- [Exercise description]: Word for word, restate the lines that run from the line containing "The image size is (1456, 821)." to the last line of the records below.

- [Records from a collection]:
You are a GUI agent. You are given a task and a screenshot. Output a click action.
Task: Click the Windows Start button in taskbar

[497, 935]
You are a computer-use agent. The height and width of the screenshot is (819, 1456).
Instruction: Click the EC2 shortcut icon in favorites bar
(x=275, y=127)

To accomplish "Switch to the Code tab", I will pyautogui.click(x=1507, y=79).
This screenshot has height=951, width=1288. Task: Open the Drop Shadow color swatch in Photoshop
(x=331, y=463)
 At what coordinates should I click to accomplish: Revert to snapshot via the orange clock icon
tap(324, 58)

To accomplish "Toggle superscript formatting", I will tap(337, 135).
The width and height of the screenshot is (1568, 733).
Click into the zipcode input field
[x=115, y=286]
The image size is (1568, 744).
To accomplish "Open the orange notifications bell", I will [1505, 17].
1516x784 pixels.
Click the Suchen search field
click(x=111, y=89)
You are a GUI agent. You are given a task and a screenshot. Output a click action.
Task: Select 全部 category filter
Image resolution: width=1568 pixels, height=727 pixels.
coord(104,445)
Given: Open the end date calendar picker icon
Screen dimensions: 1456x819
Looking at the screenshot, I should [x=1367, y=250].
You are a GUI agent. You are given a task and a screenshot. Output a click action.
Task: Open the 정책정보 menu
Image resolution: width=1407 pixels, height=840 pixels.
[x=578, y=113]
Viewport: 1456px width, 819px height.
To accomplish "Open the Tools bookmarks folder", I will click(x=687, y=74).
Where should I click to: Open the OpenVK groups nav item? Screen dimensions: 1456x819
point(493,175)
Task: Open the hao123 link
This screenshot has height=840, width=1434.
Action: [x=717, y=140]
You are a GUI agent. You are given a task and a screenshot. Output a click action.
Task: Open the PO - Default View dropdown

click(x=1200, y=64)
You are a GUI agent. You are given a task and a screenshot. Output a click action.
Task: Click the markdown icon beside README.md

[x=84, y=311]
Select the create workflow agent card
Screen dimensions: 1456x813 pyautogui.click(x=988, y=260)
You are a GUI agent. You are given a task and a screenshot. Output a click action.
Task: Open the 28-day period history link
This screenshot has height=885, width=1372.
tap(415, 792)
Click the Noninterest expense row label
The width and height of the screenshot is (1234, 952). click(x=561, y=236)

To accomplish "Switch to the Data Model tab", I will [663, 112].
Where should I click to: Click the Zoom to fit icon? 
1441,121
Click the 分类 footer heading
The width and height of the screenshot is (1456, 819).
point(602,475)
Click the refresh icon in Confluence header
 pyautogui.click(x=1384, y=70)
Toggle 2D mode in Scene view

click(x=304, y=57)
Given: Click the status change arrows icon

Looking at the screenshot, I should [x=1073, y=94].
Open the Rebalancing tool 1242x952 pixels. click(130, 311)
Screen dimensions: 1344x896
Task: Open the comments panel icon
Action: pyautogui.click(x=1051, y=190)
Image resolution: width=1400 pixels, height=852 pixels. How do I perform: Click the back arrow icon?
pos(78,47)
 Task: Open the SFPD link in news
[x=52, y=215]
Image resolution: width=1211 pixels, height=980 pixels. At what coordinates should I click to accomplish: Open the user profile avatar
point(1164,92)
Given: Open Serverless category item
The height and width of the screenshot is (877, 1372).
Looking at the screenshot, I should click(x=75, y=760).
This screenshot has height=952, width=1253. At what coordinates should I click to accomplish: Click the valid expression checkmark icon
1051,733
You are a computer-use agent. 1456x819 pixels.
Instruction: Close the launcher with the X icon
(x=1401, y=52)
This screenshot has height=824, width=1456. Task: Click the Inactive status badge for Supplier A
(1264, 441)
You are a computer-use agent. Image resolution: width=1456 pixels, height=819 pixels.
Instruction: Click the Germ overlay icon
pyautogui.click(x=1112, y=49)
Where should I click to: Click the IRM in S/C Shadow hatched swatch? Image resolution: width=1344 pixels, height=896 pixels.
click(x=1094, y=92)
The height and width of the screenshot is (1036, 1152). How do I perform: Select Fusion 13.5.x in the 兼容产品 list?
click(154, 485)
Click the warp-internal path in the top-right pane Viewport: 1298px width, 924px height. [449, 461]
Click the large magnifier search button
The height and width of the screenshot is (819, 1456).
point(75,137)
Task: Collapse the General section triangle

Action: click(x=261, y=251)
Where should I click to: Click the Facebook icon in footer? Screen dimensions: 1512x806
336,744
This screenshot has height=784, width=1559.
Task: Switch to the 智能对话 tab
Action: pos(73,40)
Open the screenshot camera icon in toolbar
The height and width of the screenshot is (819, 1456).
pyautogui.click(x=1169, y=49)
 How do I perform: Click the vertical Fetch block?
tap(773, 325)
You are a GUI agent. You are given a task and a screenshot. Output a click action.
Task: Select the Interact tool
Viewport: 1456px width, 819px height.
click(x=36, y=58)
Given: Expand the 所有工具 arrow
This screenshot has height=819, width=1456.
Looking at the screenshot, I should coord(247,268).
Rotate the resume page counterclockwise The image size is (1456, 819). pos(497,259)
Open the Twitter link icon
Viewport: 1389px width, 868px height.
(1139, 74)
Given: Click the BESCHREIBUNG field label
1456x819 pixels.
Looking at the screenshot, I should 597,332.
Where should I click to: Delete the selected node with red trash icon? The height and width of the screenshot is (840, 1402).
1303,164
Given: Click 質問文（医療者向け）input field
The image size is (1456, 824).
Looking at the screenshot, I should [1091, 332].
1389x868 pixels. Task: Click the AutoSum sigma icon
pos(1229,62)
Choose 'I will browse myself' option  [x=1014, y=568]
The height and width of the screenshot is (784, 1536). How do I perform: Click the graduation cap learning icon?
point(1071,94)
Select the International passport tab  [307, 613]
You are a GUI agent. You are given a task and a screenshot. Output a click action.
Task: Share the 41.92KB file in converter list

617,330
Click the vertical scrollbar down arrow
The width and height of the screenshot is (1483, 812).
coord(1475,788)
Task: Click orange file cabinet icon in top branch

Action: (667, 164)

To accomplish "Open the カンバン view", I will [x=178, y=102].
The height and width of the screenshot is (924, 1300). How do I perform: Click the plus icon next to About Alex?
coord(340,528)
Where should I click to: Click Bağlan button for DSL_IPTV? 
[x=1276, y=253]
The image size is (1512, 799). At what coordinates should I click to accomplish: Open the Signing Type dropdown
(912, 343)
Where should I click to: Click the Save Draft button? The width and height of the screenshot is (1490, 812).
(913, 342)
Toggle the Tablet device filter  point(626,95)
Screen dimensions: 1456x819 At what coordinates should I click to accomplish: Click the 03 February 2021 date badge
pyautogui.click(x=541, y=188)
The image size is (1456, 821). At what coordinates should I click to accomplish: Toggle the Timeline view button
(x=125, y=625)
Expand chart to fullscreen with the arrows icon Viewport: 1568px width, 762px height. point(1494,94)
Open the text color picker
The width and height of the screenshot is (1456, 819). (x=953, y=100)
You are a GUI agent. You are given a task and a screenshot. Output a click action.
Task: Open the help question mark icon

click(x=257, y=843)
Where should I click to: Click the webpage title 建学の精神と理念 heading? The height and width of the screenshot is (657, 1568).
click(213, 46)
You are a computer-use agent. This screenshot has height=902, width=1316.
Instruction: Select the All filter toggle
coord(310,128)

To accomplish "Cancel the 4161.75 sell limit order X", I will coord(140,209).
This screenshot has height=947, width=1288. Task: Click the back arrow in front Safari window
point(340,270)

- [Result of this task]:
The image size is (1456, 821). At what coordinates should I click to accomplish: Toggle the Timeline view button
(x=125, y=625)
Expand chart to fullscreen with the arrows icon Viewport: 1568px width, 762px height. point(1494,94)
Open the text color picker
The width and height of the screenshot is (1456, 819). (x=953, y=100)
You are a GUI agent. You are given a task and a screenshot. Output a click action.
Task: Open the help question mark icon

click(x=257, y=843)
Where should I click to: Click the webpage title 建学の精神と理念 heading? The height and width of the screenshot is (657, 1568).
click(213, 46)
You are a computer-use agent. This screenshot has height=902, width=1316.
Instruction: Select the All filter toggle
coord(310,128)

To accomplish "Cancel the 4161.75 sell limit order X", I will coord(140,209).
This screenshot has height=947, width=1288. Task: Click the back arrow in front Safari window
point(340,270)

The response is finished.